The company exchanged 1509 lots over the year, as sales were hit by uncertainty over interest rates, fewer product launches and lower first homebuyer activity.
Mirvac has $1.3bn of pre-sales on hand, skewed to upgraders and right-sizes, which are the stronger parts of the market, but defaults increased to 2.3 per cent, driven by its housing estates.
Mr Hanan noted the residential gross margin was below the long-term target of 18 to 22 per cent, as it was hit by higher costs across apartment projects in NSW, and the problems were also expected to hit its Queensland apartments.
“Despite this we are starting to see green shoots of market activity, with elevated inquiry and strong sales success at recent project launches,” he said.
Jarden analysts said the results were broadly in line with expectations but helped by $146m of development profits in commercial, which can be volatile, suggesting the underlying performance was weaker than expected.
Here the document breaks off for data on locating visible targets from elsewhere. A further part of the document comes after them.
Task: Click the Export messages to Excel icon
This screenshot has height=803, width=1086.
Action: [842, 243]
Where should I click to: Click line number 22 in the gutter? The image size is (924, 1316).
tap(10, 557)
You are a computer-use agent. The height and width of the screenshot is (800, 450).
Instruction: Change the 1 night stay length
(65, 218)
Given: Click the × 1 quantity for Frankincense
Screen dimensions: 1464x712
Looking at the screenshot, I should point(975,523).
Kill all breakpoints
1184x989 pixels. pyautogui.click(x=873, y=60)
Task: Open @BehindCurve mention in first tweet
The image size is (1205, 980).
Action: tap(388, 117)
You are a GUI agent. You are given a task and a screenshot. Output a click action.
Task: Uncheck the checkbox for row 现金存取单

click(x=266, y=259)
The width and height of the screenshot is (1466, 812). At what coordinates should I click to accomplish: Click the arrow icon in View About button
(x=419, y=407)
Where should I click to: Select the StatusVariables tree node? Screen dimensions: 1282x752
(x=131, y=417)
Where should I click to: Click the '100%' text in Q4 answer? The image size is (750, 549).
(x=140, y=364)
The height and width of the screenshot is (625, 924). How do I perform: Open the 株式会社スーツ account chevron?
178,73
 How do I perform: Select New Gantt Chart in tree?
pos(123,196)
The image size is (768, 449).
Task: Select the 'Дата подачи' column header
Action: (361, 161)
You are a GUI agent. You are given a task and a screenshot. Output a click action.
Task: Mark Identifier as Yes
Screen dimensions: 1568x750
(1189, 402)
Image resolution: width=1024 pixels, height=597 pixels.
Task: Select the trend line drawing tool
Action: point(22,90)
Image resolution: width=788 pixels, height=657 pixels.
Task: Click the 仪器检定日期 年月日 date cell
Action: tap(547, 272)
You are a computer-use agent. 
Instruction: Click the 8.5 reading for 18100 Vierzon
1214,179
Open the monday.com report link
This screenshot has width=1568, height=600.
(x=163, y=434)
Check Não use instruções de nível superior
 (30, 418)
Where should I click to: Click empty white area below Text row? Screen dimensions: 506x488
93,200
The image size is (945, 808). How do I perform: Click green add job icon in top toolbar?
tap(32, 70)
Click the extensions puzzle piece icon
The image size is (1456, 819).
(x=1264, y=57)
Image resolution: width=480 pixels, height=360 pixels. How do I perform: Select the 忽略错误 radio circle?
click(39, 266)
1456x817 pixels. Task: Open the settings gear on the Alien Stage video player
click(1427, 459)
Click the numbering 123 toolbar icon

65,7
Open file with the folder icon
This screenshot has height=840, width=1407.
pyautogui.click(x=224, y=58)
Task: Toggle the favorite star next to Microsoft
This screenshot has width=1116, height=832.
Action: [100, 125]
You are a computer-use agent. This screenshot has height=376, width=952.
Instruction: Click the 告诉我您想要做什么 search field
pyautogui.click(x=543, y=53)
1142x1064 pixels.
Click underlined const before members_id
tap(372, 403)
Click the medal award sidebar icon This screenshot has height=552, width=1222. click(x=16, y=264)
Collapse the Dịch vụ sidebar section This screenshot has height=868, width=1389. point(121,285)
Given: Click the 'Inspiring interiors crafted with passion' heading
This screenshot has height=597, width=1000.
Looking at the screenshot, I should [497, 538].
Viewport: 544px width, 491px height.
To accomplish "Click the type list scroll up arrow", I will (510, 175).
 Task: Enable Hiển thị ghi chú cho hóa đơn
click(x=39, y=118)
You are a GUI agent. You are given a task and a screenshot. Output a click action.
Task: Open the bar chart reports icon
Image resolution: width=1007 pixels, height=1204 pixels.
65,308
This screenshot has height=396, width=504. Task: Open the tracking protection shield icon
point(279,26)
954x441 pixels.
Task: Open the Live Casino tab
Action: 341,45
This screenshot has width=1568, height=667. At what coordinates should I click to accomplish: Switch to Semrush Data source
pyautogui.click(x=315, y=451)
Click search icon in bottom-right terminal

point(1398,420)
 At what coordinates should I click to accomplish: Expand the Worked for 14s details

They said that the guidance for fiscal 2025 was down 13 per cent year on year and below expectations, as commercial trading profits and residential earnings are likely to be well below the prior year.
They said this was partially offset by solid comparable growth in the property trust and contribution from the new build-to-rent and land lease estates.
“Residential sales and settlements remain under pressure and margins will likely be impacted by skew towards apartments and settlement delays”, Jarden said.